The grand jury returned with a "spilt result" after listening to a full day of presentations from the office of District Attorney General Russell Johnson, the TBI and investigative reporter Jamie Satterfield.
Two of the 12 grand jurors voted in favor of filing criminal charges, but the foreman said they felt the evidence gathered would be better suited for federal authorities to investigate and prosecute.
"We were unable to come to a unanimous decision on any state criminal charge although we found much of the evidence about TVA & Jacobs’ handling of the cleanup, relative to worker safety, very concerning," the grand jury's foreman wrote.
Johnson said the federal Office of Inspector General would be better equipped to handle the investigation because the cleanup fell under federal jurisdiction.
“Based upon the written statement released by the Roane County Grand Jury, it would appear to me that they were reluctant to hold four site supervisors criminally responsible for something that the grand jurors evidently perceived to possibly be ‘sins’ of the employers given that they stated concerns ‘about TVA & Jacobs – handling of the cleanup, relative to worker safety,'” he said.
A different Roane County grand jury previously endorsed the chief prosecutor's push for the TBI to investigate how workers were treated during the massive cleanup of the 2008 Kingston coal ash disaster.
In a handwritten addendum to the grand jury report, the panel said it heard more than five hours of testimony from three witnesses about the cleanup.
In December 2008, a holding cell at the TVA Kingston steam plant containing liquid coal ash collapsed, spreading slurry across hundreds of surrounding acres. The ash was the byproduct of burning coal to create energy.
TVA tapped Jacobs Engineering to hire workers to clean up the huge spill, which cost TVA more than $1 billion.
Workers allege they became sickened and some died as a result of exposure to the ash. Jacobs Engineering is fighting an ongoing lawsuit in U.S. District Court in Knoxville.
The workers or their families also allege Jacobs Engineering downplayed dangers of coal ash exposure and prevented them from taking steps to protect themselves. Jacobs has denied the allegations.
The handwritten grand jury report stated: "The grand jury concurred with the district attorney general's recommendation for him to predicate a TBI investigation into certain issues pertaining to clean-up worker safety e.g. alteration of air monitor results, other environmental tests and readings regarding the coal ash, failure to inform, protect and provide safety measures for cleanup workers, as well as to further pursue inquiry with (the state Department of Environment and Conservation), TVA and any possible state claims under the Clear Water Act."
TVA spokesman Scott Brooks issued a statement at the time in response to word of the grand jury's recommendation:
“We cannot overstate how important the safety and well-being of our teammates is to us.
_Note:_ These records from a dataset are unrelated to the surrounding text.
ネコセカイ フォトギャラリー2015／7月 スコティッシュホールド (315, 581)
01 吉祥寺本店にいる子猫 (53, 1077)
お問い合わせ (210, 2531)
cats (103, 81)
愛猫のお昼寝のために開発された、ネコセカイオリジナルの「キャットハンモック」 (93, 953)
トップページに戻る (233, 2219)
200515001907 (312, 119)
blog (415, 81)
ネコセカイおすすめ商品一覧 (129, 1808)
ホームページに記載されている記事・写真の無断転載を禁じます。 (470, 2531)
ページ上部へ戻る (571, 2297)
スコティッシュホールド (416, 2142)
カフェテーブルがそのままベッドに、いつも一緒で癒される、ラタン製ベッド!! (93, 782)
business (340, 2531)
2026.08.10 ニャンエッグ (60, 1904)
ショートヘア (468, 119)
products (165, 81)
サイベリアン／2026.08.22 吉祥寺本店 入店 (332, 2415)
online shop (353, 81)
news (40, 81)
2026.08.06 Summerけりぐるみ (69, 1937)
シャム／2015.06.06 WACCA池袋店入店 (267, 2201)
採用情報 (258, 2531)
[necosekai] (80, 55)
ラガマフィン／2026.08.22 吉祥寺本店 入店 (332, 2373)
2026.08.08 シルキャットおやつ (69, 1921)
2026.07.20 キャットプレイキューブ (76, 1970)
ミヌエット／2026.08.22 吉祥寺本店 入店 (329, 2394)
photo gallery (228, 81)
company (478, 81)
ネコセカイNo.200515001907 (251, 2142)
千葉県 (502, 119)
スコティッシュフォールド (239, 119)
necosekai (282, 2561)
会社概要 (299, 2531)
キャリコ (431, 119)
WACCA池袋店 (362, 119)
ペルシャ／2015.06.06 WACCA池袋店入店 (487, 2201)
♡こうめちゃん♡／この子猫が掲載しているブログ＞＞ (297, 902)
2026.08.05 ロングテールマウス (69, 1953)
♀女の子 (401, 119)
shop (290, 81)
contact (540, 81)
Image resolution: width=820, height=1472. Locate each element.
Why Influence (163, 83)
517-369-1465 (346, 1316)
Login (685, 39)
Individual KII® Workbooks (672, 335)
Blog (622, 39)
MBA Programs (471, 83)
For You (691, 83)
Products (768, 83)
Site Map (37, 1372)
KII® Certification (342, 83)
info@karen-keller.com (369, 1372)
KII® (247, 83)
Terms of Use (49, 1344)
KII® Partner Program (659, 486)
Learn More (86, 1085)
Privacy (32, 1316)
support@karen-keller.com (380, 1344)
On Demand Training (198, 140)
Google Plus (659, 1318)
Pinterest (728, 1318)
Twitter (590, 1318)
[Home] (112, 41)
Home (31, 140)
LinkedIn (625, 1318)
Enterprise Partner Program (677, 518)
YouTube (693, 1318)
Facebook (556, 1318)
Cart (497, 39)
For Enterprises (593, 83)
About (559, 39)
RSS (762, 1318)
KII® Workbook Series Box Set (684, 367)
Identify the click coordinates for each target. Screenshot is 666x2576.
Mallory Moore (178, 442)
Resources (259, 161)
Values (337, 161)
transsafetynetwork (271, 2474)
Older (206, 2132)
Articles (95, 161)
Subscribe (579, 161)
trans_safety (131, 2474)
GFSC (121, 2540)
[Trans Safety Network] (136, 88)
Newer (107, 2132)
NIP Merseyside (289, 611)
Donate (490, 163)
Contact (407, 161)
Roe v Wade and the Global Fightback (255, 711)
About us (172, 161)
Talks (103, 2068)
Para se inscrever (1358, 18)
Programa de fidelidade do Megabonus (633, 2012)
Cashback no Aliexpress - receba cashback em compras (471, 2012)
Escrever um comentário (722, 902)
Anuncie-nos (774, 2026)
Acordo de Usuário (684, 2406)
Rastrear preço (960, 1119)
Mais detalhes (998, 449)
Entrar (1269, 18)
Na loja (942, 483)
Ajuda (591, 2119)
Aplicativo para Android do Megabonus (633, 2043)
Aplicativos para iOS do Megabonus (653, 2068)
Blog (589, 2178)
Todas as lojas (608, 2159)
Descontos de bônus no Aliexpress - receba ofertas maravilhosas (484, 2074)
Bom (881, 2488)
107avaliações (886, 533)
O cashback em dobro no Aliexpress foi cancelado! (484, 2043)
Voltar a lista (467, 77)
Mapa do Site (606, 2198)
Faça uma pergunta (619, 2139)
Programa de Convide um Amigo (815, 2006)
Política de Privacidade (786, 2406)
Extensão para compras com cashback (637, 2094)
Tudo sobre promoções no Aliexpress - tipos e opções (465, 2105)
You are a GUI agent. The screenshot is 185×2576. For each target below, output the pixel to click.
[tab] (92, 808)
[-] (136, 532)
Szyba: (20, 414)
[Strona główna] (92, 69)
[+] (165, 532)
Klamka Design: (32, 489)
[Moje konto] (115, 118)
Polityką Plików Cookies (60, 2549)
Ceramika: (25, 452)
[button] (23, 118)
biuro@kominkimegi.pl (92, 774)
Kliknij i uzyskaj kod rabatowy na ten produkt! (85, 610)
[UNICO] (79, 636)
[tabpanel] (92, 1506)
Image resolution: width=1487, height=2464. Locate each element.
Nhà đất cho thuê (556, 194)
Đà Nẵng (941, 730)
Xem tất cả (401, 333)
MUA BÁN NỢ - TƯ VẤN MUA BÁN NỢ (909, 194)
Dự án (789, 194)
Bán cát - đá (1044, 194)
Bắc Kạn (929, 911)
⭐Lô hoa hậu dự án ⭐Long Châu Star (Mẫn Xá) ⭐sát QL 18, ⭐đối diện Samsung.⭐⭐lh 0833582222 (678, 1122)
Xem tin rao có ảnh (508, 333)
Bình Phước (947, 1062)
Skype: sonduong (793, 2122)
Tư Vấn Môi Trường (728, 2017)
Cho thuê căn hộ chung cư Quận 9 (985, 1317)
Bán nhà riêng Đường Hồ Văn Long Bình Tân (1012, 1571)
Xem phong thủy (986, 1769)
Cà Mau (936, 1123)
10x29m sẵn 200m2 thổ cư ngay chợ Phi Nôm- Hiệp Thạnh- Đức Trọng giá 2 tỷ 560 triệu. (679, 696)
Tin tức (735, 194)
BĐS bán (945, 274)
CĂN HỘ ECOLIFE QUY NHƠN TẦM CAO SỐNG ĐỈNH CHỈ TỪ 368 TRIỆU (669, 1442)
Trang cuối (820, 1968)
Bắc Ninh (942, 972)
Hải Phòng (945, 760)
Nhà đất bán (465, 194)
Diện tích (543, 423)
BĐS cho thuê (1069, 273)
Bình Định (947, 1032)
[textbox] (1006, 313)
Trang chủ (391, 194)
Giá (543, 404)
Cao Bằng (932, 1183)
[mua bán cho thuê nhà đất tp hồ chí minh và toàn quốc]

Safety is our highest priority and we take every precaution to keep our teammates – both our employees and contractors -- safe during operations at all TVA facilities.
“We work closely with independent regulators to ensure that we are meeting and even exceeding safety requirements, and to ensure the safe and responsible management of coal ash.
“We remain committed to safely serving the people of the Tennessee Valley."